Mme Turner, qui est décédée cette semaine, a passé des années à répertorier, suivre et contester les œuvres autochtones frauduleuses prétendant être authentiques, et a donné des conférences sur le sujet.

M. Hunt a déclaré qu’elle en avait fait beaucoup pour attirer l’attention sur le commerce illicite et avait aidé de nombreux artistes autochtones à revendiquer leurs droits d’auteur.

Lors d’une conférence au Burke Museum of Natural History and Culture à Seattle, elle a déclaré que quelques sculptures copiées en acajou avaient un aspect si authentique qu’elles avaient été exposées dans des galeries canadiennes.

Parmi les contrefaçons qu’elle a identifiées figurent des reproductions de sculptures du XIXe siècle dans de grands musées, comme un hochet de castor du British Museum, et des copies d’œuvres d’artistes contemporains de la côte nord-ouest, dont le célèbre sculpteur Bill Reid.

Elle a fait pression sur le gouvernement fédéral pour une plus grande protection des artistes autochtones, appelant à une loi, comme aux États-Unis, avec d’énormes amendes pour la vente d’œuvres autochtones qui ne sont pas authentiques.

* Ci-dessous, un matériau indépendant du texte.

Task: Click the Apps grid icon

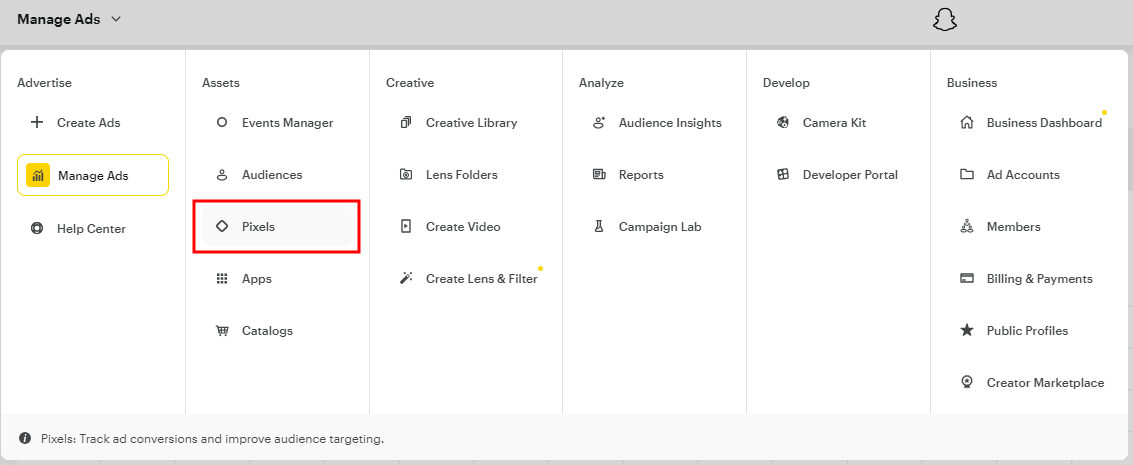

L’Indian Arts and Crafts Act des États-Unis criminalise toute fausse représentation et copie de l’art autochtone. Il y a aussi une ligne téléphonique au sud de la frontière pour signaler facilement les copies non autorisées.

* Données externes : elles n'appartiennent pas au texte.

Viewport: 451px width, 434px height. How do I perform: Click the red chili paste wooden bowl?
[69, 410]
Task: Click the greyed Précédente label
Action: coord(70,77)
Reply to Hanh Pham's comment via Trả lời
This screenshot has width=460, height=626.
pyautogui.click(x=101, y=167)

Dans une lettre ouverte au gouvernement fédéral, elle a appelé à des mesures pour lutter contre les fausses représentations sur le marché en ligne.

Mme Bovey, qui prévoit soulever à nouveau la question avec les ministres lorsque le Sénat reviendra de ses vacances d’été, a déclaré que peu de gens se rendent compte que l’art autochtone en vente dans les magasins canadiens pourrait être fabriqué en Chine, en Europe de l’Est et à Taïwan.

«Les acheteurs ne savent pas, les artistes n’ont pas les moyens de surveiller et les prédateurs s’amusent bien, a-t-elle déclaré. C’est du vol de leur iconographie. C’est voler le patrimoine culturel des gens et c’est moralement et légalement répréhensible.»

L’Agence des services frontaliers du Canada a déclaré qu’il n’y avait actuellement «aucune restriction à l’importation liée aux articles imitant l’art autochtone».